┌──

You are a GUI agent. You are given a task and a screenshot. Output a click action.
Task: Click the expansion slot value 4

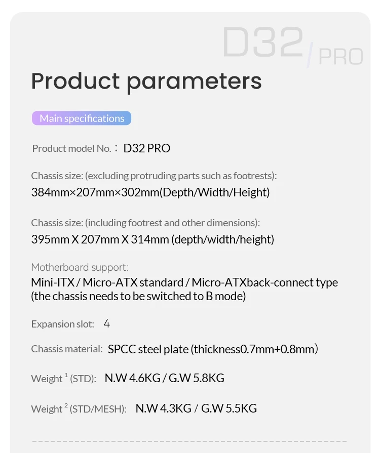coord(107,323)
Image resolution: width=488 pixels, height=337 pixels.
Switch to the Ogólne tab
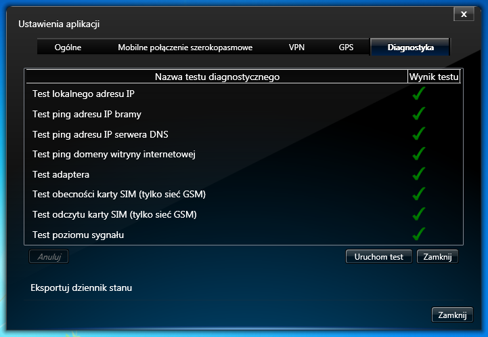(x=68, y=47)
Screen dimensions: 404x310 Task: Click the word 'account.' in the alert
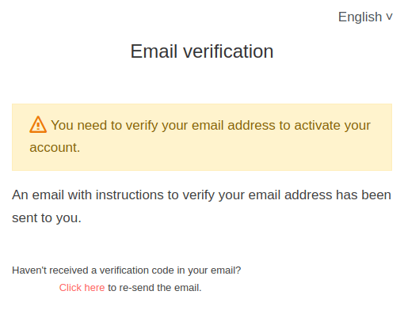[x=55, y=148]
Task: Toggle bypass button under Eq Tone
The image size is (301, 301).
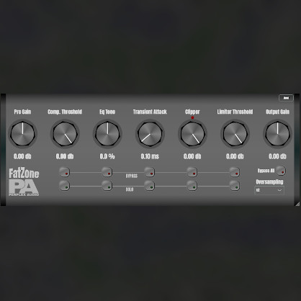Action: tap(107, 172)
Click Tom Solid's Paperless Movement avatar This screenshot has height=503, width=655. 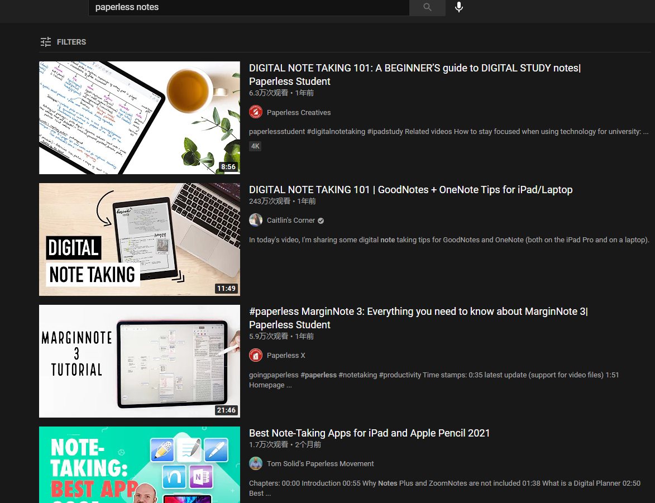coord(256,463)
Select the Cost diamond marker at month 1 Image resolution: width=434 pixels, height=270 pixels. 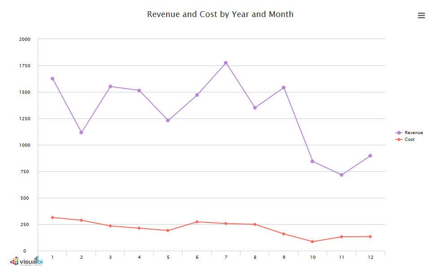click(53, 218)
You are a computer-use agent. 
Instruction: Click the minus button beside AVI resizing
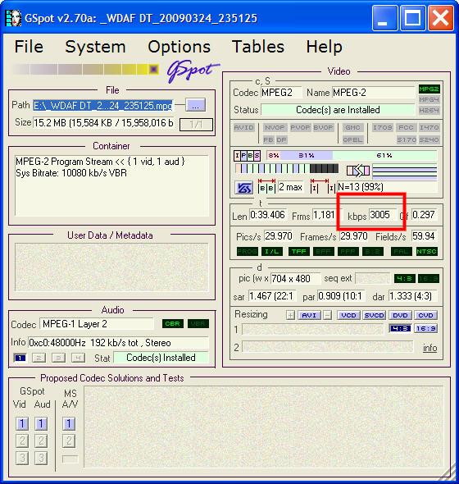click(328, 315)
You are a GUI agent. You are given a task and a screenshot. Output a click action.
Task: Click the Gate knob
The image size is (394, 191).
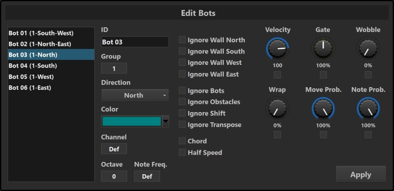[x=323, y=48]
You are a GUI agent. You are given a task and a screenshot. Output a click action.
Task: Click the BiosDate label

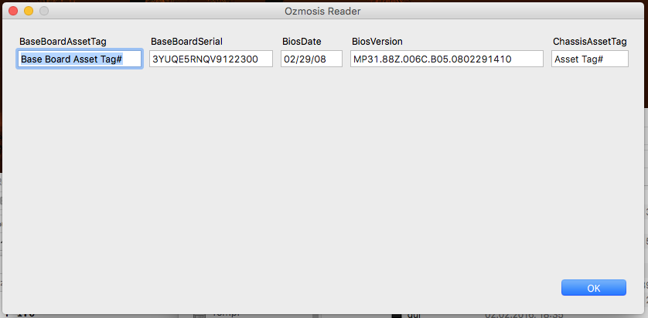pyautogui.click(x=301, y=42)
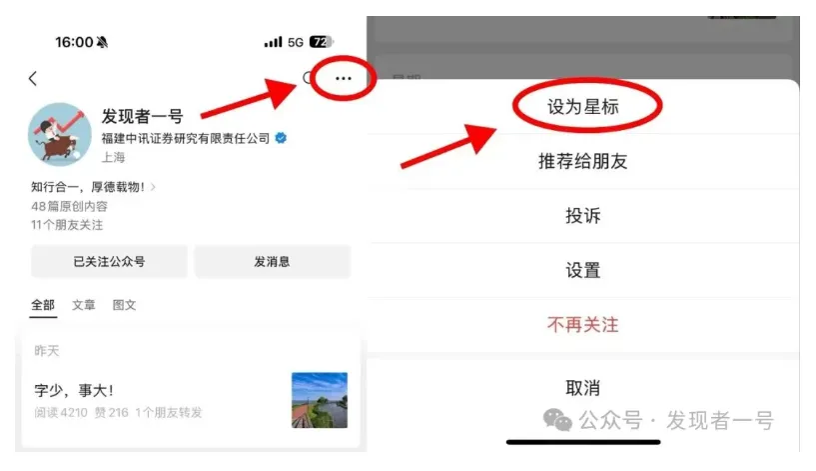Tap the search magnifier icon
The height and width of the screenshot is (471, 816).
(x=307, y=78)
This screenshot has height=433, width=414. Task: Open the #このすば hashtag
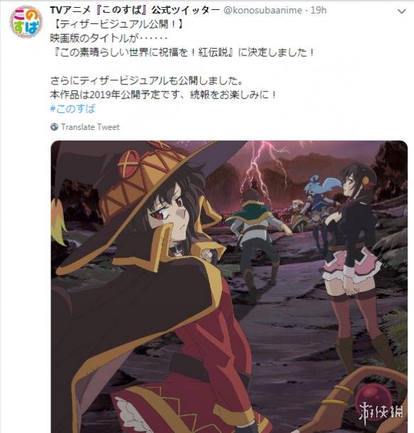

└──

Task requirements
All that should be printed is the lines from the one containing "Task: Click the Gate knob" through the last line of the material above, both ends included, exactly as they stand; please skip the pictures.

Finished task
Task: Click the Gate knob
The image size is (394, 191).
[x=323, y=48]
You are a GUI agent. You are given a task and a screenshot. Output a click action.
Task: Click the BiosDate label

pyautogui.click(x=301, y=42)
Tap the search magnifier icon
The height and width of the screenshot is (471, 816).
(x=307, y=78)
This screenshot has height=433, width=414. Task: Open the #このすば hashtag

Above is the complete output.